> [Work instruction] In the entries below, how many lines hold the string "Select"? Answer with the number only.

==== Records shown ====

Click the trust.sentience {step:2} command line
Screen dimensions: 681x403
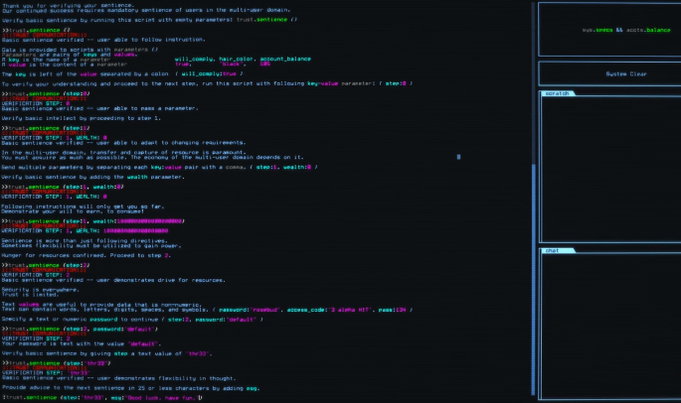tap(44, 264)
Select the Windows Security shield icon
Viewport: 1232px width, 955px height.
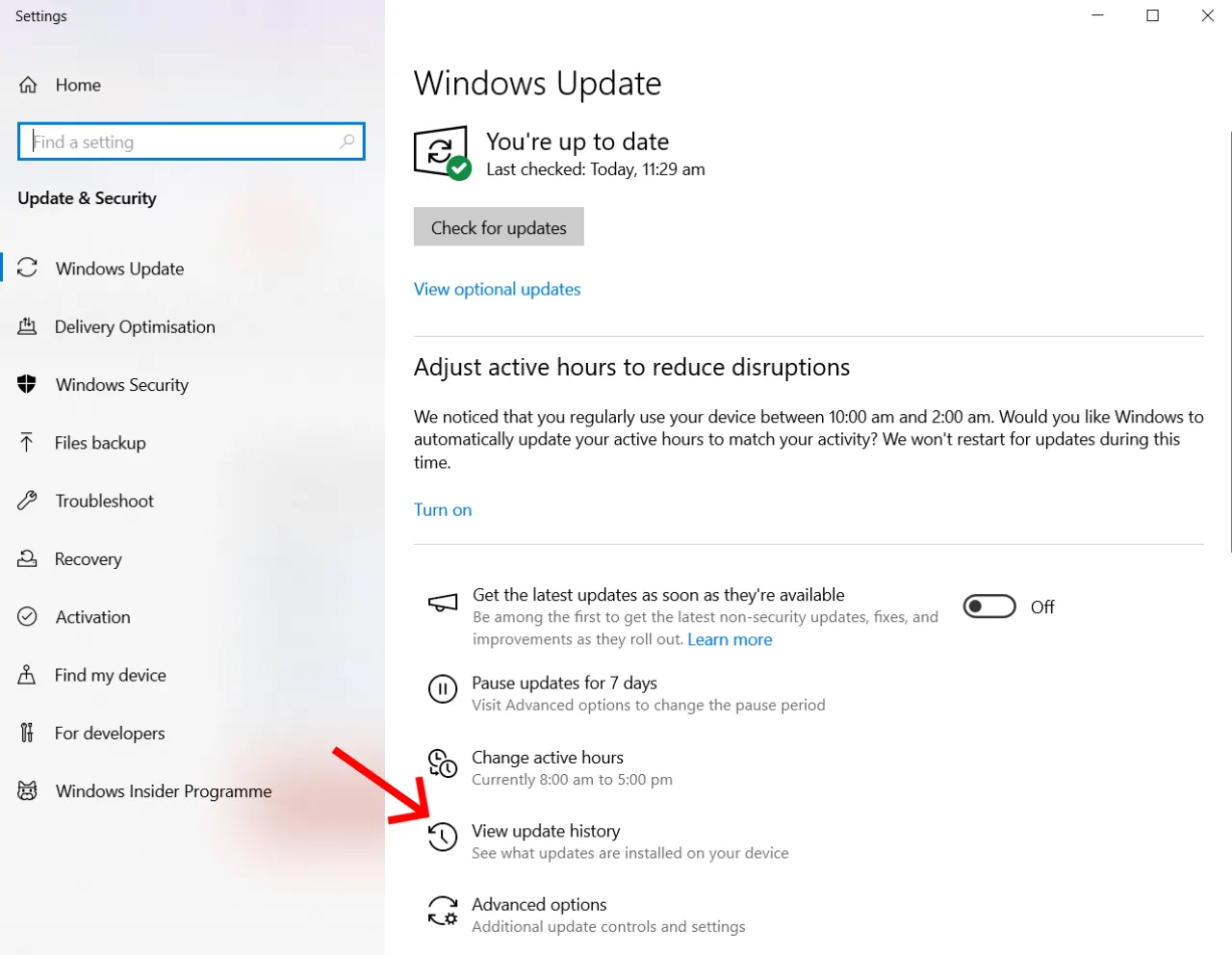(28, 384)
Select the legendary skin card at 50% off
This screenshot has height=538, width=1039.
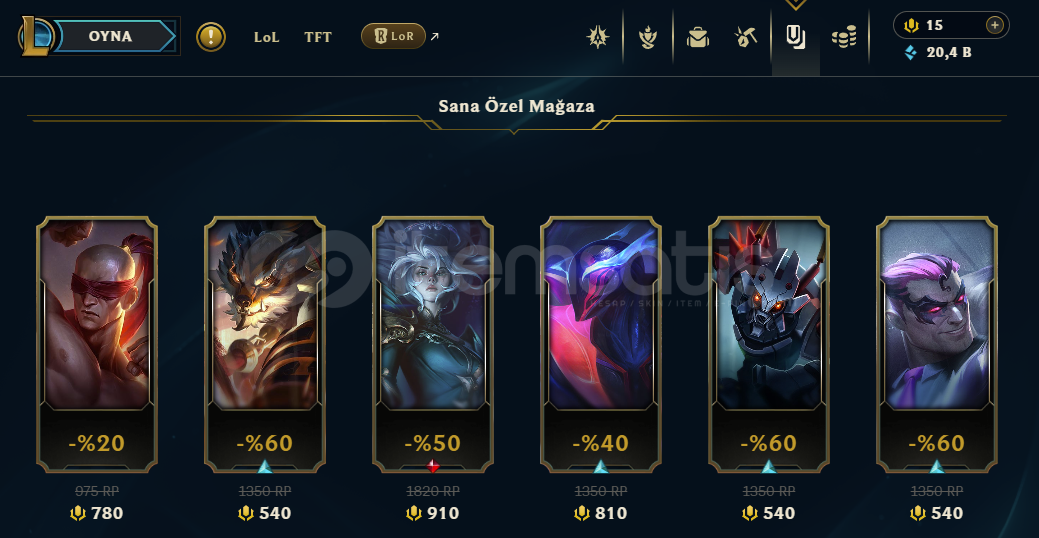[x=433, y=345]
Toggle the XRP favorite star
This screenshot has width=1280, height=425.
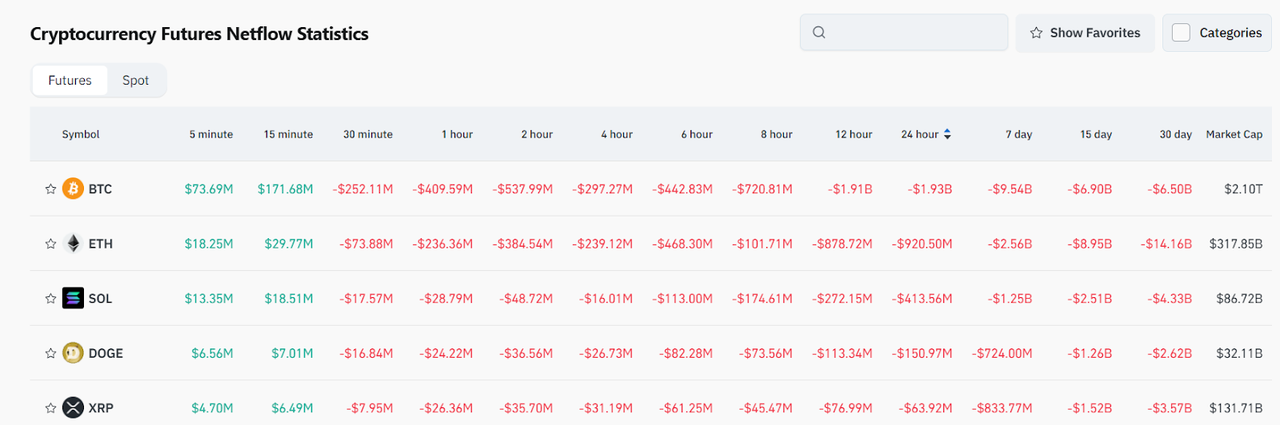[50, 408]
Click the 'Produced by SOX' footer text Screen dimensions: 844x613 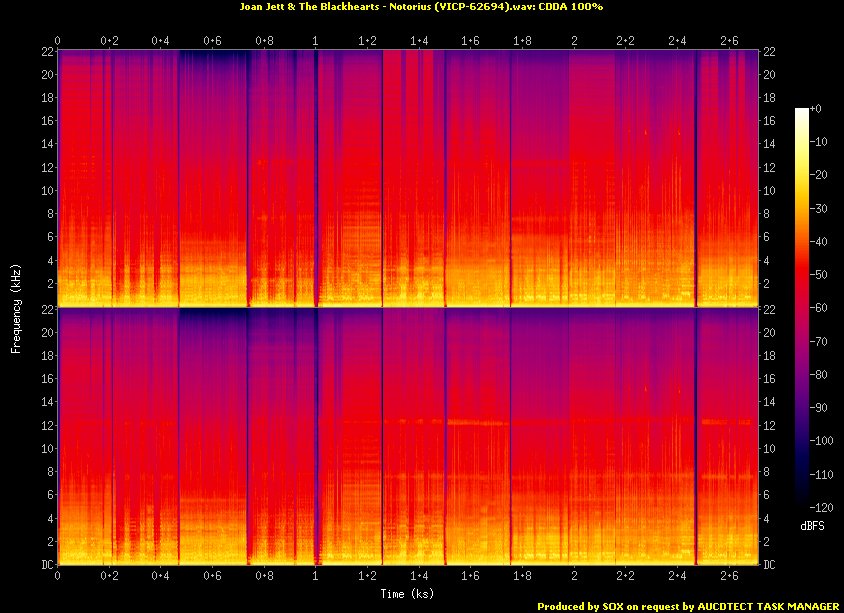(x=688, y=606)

====
==== Records shown ====

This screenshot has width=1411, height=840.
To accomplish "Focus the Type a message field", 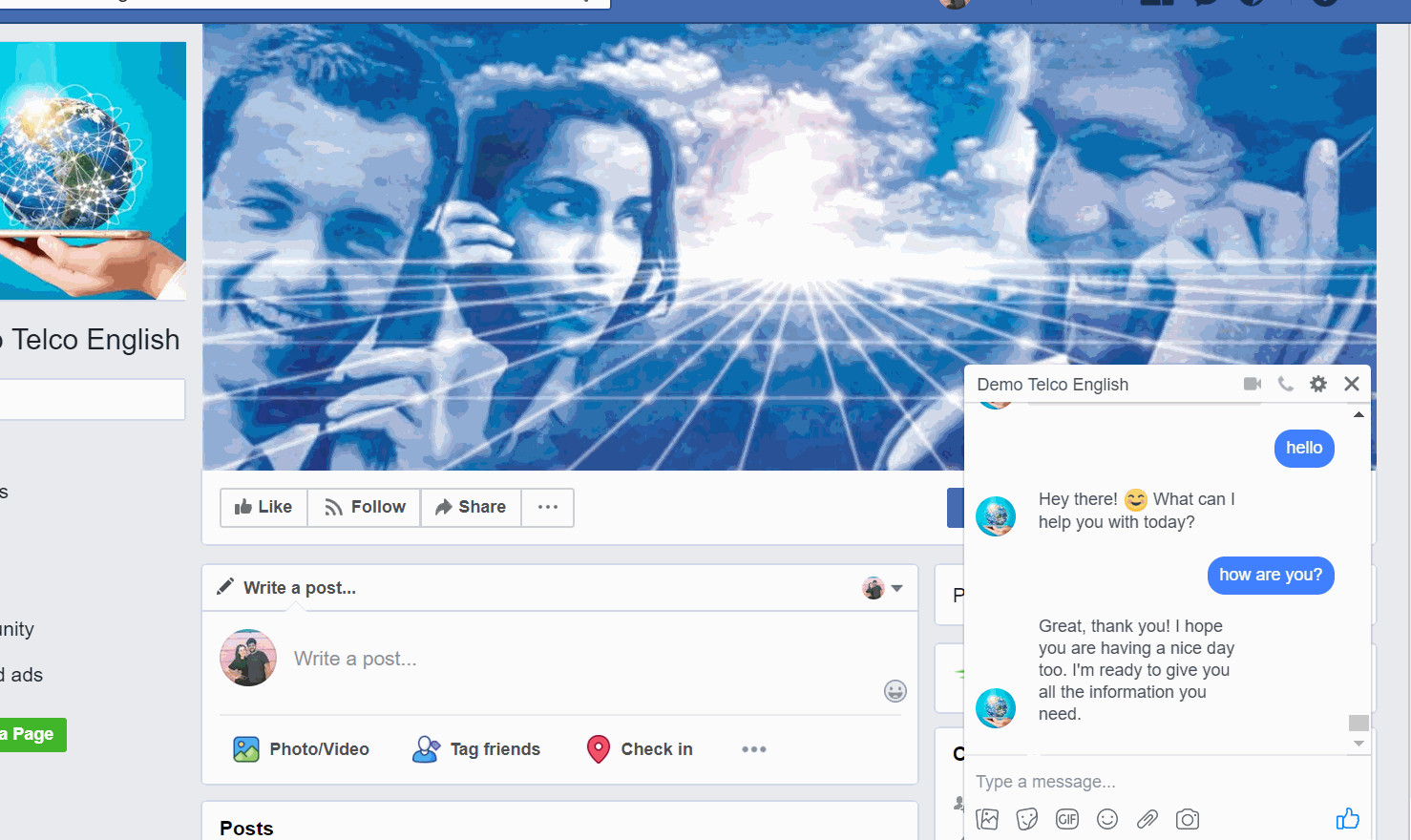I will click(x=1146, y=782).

====
==== Records shown ====

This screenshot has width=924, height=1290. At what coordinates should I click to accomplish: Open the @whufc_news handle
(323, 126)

====

> [Task output] 2